Эдмондо молчал, он потерял дар речи. Юная особа, промелькнувшая, казалось, только затем, чтобы слова каноника облечь плотью земных истин, сразила его насмерть. Так явленное нам чудо во плоти призвано укрепить человека на стезях возвышенной духовности. Эдмондо умер, чтобы воскреснуть для новой жизни — в любви, что наполнила до краев все его существо. Он вмещал в себе море любви, и даже океан, и даже вселенную со звездами — так сильно в одну минуту сделался влюблен.
В ожидании повторного виденья он пропустил еще множество стаканчиков благословенного напитка. Не отставал от него и каноник, который ничего больше не говорил, лишь время от времени повторял: «Матка… Бозка… Крулева Польска…» — глядя перед собою незрячими глазами. Эдмондо, наоборот, что-то вдруг кричал, грозил хозяину коррехидором, если тот не покажет ему восьмое чудо света, правда, не уточняя, какое именно. Видно, на донышке сознания он еще хранил последние остатки благоразумия, а оно увещевало: дескать, не надо, в нынешнем виде лучше затаиться, если только не хочешь все дело испортить. Если уж терпеть совсем невмоготу — поблажи (и он блажил), но не выдавай, не называй имен…
А после видение повторилось. И вновь он увидел юбку и корсаж зеленого сукна, корсаж низкий, а рубашка выпущена высоко, с отложным воротом и вырезом, за которым начинался алебастр кожи. Волосы чистотой и гладкостью могли поспорить с венецианским атласом — если б только из двух спорящих один не был подлец, другой дурак. А пояском был францисканский шнурок, а обута была вместо туфель в красные башмачки с двойной подметкою, чулок видно не было, но сбоку удавалось заметить, что они красные… Видел Эдмондо, однако, это все уже ненаяву.
С гитарою под полою
То, что Эдмондо сказал Алонсо, было правдой, но не всей правдой. Иначе говоря, он солгал лишь отчасти, жалуясь, что прославление св. Нины и св. Кибелы ему стоило пары воротников, кремового плоеного и матушкиного подарка, белоснежного, как польское поле. Так, да не так. Оба воротника, то есть оба оркестра, в которые они были превращены (ибо не только воду можно превращать в вино, а золото — во все, что угодно; оказывается, и воротники можно превращать в оркестры), так вот, оба воротника всю следующую ночь играли под окнами «Севильянца» ради св. Констанции. К слову сказать, еще одна маленькая ложь. Эдмондо утверждает: «я имени ее не знаю», а сам разузнал его.
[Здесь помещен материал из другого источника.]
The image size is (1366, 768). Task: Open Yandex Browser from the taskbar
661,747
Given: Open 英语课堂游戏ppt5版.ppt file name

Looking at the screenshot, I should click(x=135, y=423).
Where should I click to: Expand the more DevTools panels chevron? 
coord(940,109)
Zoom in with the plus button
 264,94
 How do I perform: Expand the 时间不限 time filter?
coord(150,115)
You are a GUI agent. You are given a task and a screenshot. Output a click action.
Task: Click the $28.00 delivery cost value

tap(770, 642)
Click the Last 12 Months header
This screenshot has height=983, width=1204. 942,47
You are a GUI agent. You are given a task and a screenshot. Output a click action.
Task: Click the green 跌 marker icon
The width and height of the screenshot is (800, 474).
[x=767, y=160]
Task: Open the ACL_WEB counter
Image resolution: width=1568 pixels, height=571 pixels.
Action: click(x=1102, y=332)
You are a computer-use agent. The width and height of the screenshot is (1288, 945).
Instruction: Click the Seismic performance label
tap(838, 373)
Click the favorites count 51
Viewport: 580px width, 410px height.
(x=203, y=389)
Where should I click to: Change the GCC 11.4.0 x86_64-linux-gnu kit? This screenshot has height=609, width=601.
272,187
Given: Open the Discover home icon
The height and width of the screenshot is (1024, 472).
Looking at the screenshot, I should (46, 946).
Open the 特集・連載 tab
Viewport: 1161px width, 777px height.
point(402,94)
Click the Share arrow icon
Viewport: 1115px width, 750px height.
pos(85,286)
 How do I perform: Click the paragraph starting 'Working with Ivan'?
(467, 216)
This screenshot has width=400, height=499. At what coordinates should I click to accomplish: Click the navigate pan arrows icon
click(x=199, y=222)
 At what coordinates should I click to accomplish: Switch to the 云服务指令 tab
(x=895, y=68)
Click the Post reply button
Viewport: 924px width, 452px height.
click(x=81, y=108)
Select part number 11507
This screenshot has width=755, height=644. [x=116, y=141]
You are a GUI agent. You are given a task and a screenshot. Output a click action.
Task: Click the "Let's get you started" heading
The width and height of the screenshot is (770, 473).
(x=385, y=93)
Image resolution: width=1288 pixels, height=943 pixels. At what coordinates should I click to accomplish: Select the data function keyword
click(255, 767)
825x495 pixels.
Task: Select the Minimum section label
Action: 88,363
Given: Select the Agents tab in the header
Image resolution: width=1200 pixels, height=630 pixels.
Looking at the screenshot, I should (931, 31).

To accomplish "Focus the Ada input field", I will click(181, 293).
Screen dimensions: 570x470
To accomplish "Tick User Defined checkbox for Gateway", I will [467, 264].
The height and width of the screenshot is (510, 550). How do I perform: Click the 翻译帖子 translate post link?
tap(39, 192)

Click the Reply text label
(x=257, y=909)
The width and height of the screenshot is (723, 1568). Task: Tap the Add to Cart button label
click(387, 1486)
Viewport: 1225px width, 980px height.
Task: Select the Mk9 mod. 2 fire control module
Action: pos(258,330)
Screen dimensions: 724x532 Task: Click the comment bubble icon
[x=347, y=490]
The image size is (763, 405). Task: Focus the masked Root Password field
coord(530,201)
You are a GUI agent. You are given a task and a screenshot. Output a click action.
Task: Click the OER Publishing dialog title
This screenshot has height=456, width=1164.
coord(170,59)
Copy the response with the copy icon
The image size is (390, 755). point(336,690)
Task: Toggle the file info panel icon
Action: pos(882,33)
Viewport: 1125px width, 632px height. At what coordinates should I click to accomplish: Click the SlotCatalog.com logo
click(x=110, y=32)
За пирожок с повидлом эту тайну открыла ему косая Аргуэльо, астурийка, работавшая у Севильянца судомойкой.
— Ваша милость, — говорила она с набитым ртом, неаппетитно (что и понятно, ведь Эдмондо потерял аппетит) обдавая его брызгами слюны вперемешку с крошками, — втрескался в Констансику по прозвищу Гуля Красные Башмачки, дочку хозяина. Эта Гуля Красные Башмачки набожная, как падре в нашей деревне. Пока десять раз Ave Maria не чирикнет, ложку ко рту не поднесет.
— Я перед каждым поцелуем с этой Гулей по сто раз буду читать Ave Maria, клянусь!
— И не мечтайте, сеньор кабальеро, наша Гуля Красные Башмачки целомудренна, как бревно. Кто поведет ее под венец, тому она и даст себя проколоть. А за серенаду да за пирожок — для этого существуем мы, хуанитки… ха-ха-ха! ха-ха-ха! — И она расхохоталась ему в лицо, так что весь пирожок возвратился тому, кто за него заплатил — правда, в отличие от Поликратова перстня, не успев побывать у Аргуэльо в брюхе.